▶ Task inputs:
○ ○ ○ ○

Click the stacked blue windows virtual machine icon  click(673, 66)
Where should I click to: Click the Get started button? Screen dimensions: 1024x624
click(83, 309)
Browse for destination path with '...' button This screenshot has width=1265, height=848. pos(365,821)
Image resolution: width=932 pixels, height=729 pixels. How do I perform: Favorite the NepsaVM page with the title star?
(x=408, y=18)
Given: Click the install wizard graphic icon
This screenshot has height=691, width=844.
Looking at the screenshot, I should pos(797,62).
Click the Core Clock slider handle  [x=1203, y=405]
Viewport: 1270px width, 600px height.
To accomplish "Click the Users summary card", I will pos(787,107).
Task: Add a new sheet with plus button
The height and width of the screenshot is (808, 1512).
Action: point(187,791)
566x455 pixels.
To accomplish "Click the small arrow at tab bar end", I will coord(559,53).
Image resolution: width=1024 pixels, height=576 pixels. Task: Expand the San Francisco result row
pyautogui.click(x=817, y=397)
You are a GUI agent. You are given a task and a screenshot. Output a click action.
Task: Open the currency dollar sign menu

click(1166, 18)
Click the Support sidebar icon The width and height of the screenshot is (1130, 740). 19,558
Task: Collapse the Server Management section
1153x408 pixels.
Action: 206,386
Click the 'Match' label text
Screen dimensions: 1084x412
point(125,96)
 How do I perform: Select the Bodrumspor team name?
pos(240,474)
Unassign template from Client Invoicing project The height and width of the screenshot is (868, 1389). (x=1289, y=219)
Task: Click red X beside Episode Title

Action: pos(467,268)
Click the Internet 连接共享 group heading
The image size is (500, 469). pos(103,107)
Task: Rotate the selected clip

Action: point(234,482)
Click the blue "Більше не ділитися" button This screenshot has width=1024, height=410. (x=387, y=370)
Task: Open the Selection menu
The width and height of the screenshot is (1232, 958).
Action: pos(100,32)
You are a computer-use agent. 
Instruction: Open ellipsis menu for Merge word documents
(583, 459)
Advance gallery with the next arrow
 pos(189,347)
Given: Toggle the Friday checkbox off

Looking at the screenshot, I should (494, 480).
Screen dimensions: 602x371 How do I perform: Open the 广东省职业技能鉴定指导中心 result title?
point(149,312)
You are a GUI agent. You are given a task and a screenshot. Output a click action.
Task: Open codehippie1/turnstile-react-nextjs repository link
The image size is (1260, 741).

○ ○ ○ ○

▶ Task brief:
Based on the entries above, please count how many lines contain the string "accomplish", and reply with the figure only.

▶ Solution to this task:
2